How can I reapply for my green card if I have been living here? 4 Answers as of July 25, 2011I came to the U.S. in 1998 when my mother sponsored me through her work which is H1-B work permit (under H-4). When my mother applied for some amnesty called 405-1 (cannot remember the exact name/number) in 2000, our previous lawyer said that we will wait here in the U.S. until our green cards are issued. My mother asked the lawyer about the status and the lawyer said, we cannot do a follow-up Unfortunately, our files are seized by the USCIS when our previous lawyer was accused of hiring undocumented workers on their law firm. I've being living here in the U.S. for like 14 years and did everything I could to process my green card, but to no avail. I was considering applying for a green card myself with or without a help from a lawyer but im comtemplating about the timeline before I actually receive my green card.

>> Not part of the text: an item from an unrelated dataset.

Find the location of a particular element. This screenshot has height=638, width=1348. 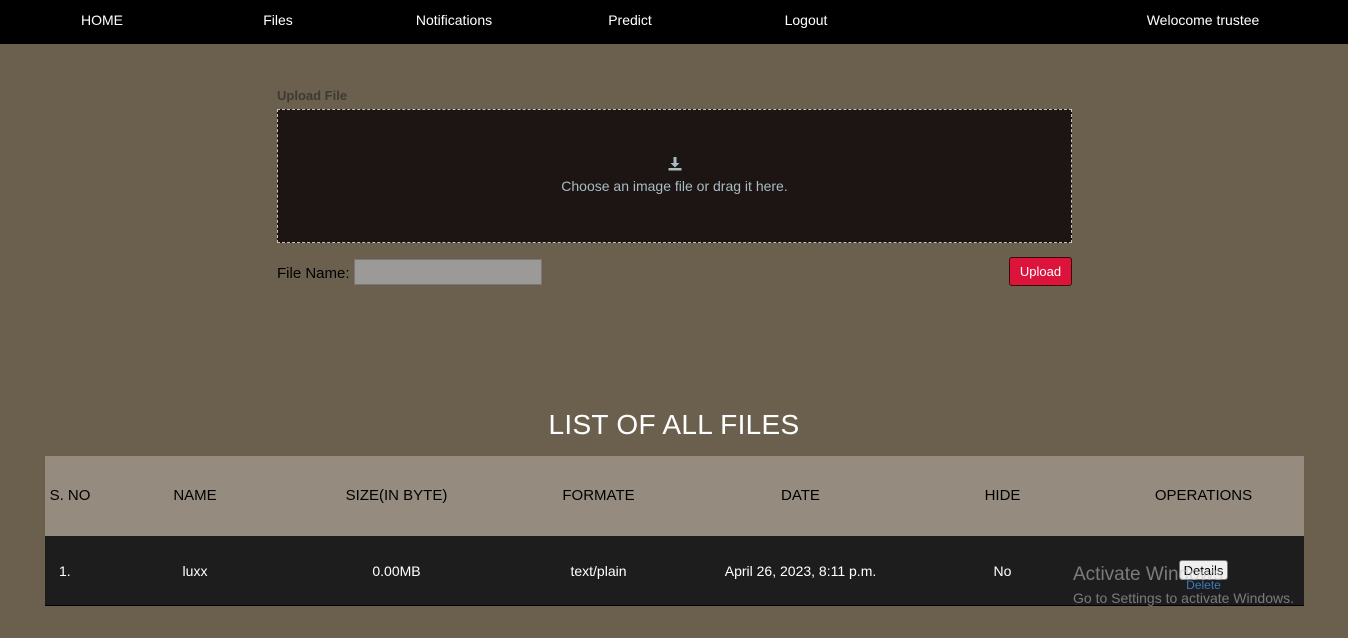

column-header-hide: HIDE is located at coordinates (1002, 496).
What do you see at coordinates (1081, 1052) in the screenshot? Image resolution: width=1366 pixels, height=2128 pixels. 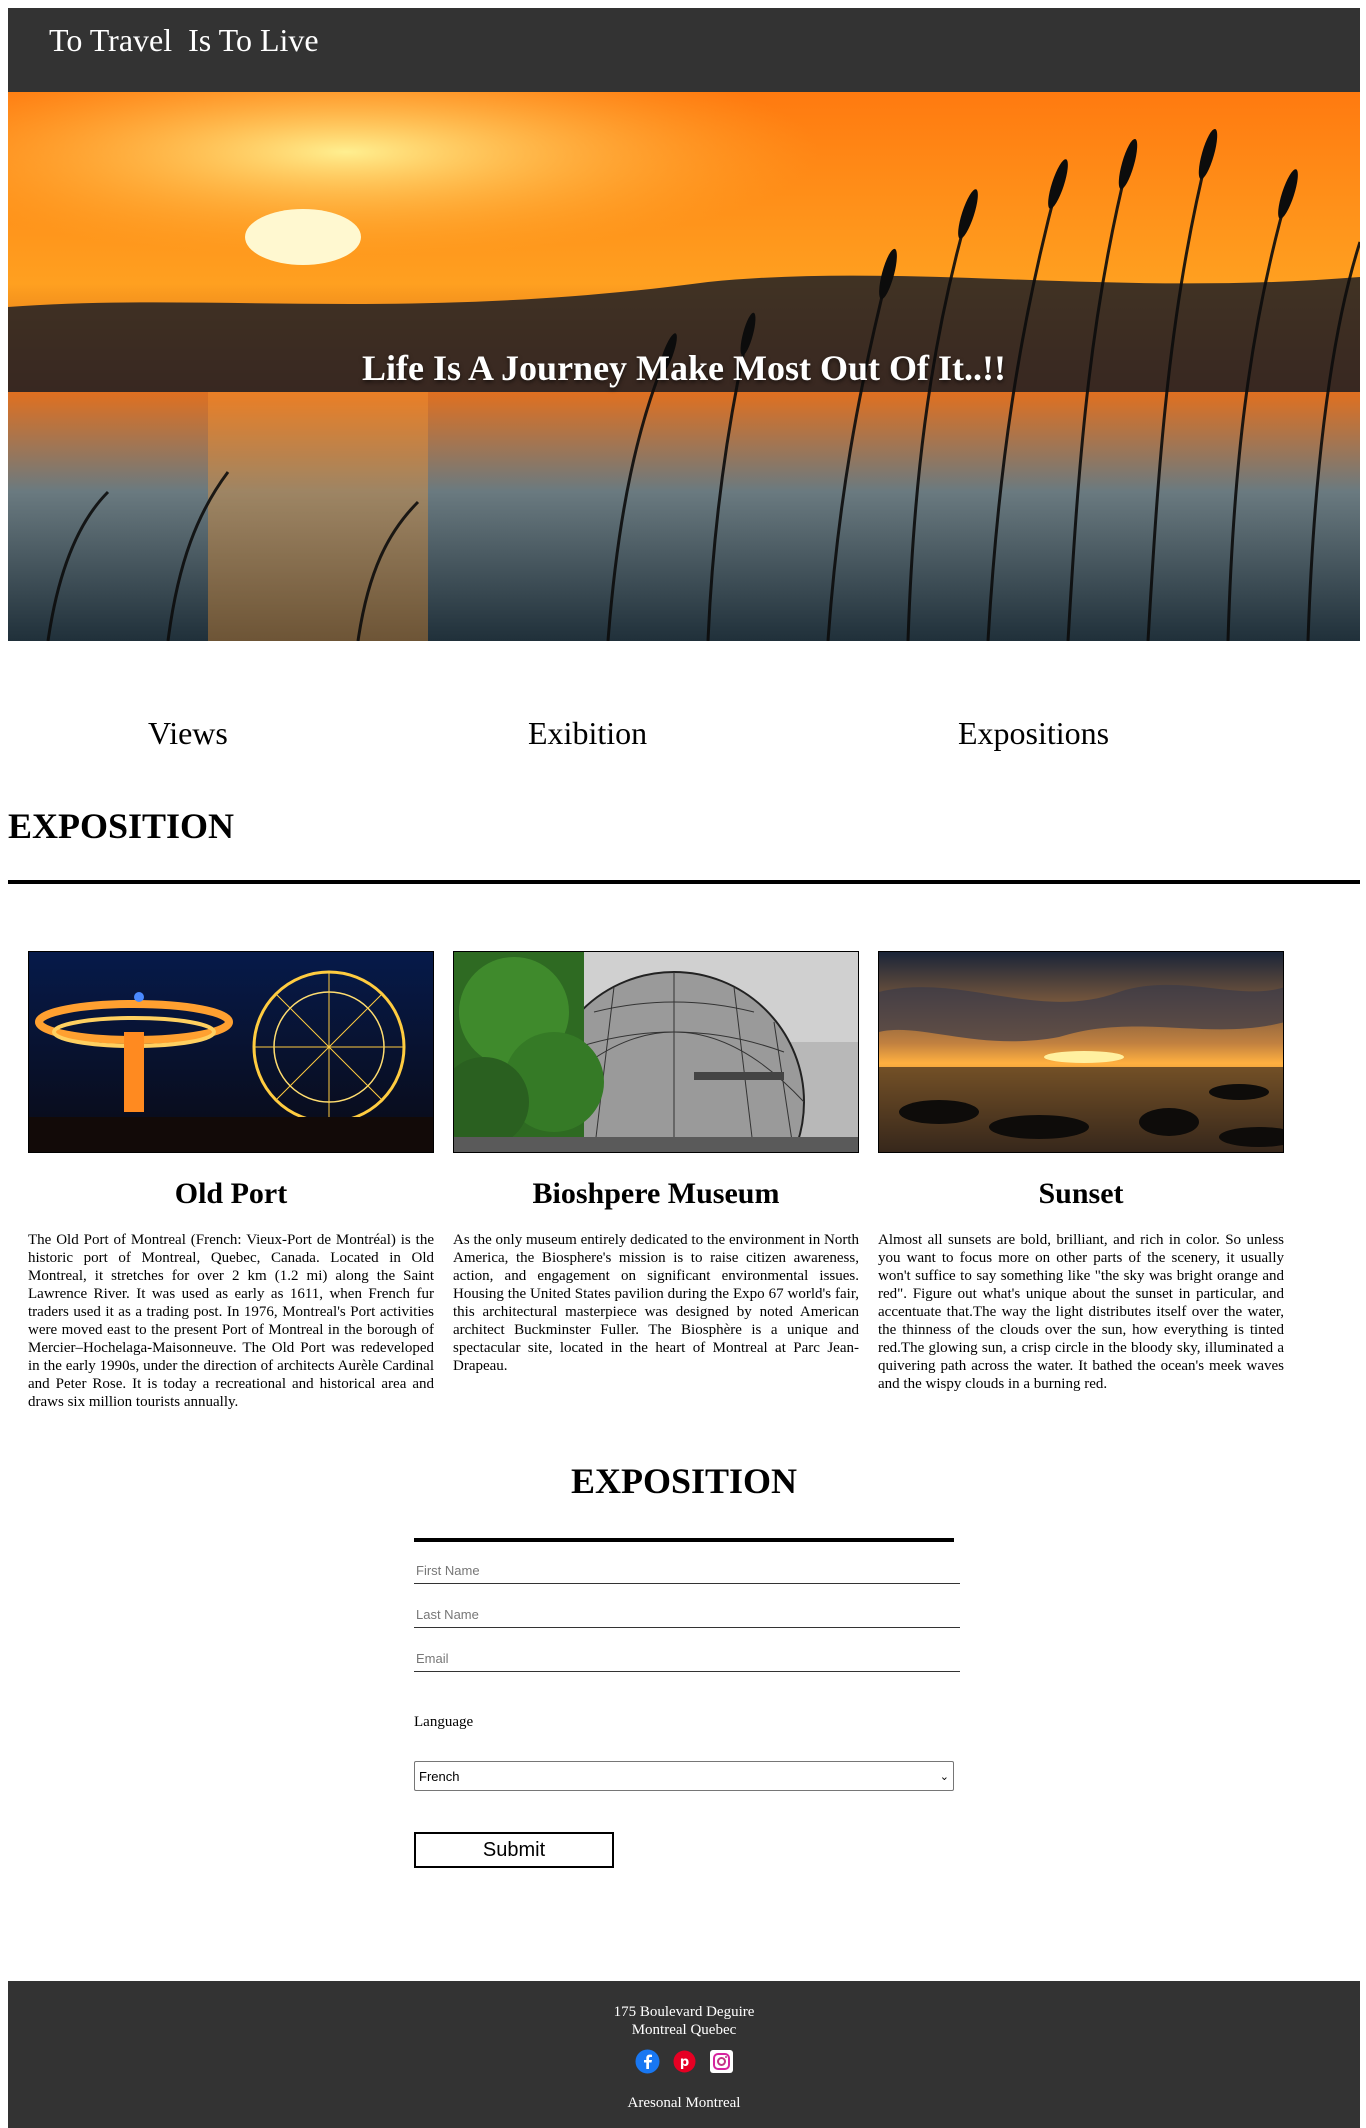 I see `sunset-image` at bounding box center [1081, 1052].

Fong & Associates | William D. Fong
You are currently out of status. It sounds like your mother started the immigration process and may be eligible to get her green card if she has a US petitioner to file for her and she can use section 245(i) to forgive her unlawful presence and unauthorized employment by paying a $1000 penalty. As her dependent, if she is eligible for section 245(i), you can use it as well, but you need to find a US petitioner. Consult with an immigration attorney as soon as possible, 14 years of waiting does not look good.
Answer Applies to: Texas
Law Office of Christine Troy | Christine Troy
You may want to file a FOIA request with immigration, asking for a full copy of your file. It sounds like your mom filed something under 245i. So that means if you have a new way of obtaining a green card, that the government will allow you to pay an additional $1000 and will forgive an overstay or unlawful employment or an illegal entry. You should definitely not file anything without fully having your case analyzed by a competent immigration attorney as well. The form for the FOIA is at www.uscis.gov.
Answer Applies to: California
Law Office of J Thomas Smith | J. Thomas Smith Ph.D.
It sounds as if your mother petitioned for you under Section 245(i). *Section 245 (i)** **which became law *in 1994 allows persons who qualify to adjust status in the U.S. rather than return to their country of origin. However, a fine of $1,000 must be paid. Congress changed the law on January 14, 1998. On December 15, 2000, Congress extended the grand fathering to April 30, 2001. This change extends the benefits of Section 245(i) to persons who had labor certifications as well as persons who had visa petitions filed on their behalf between 1998 and 2000. To get your green card, you must apply to "adjust status". The visa approval notice your mother received must be included in your package along with your application fees and $1,000 penalty. How long it will take depends on your specific situation such as whether your application package is complete when submitted, and whether Requests For Evidence follow your submission. To be certain that you get it right the first time, consult an experienced immigration attorney to assist you.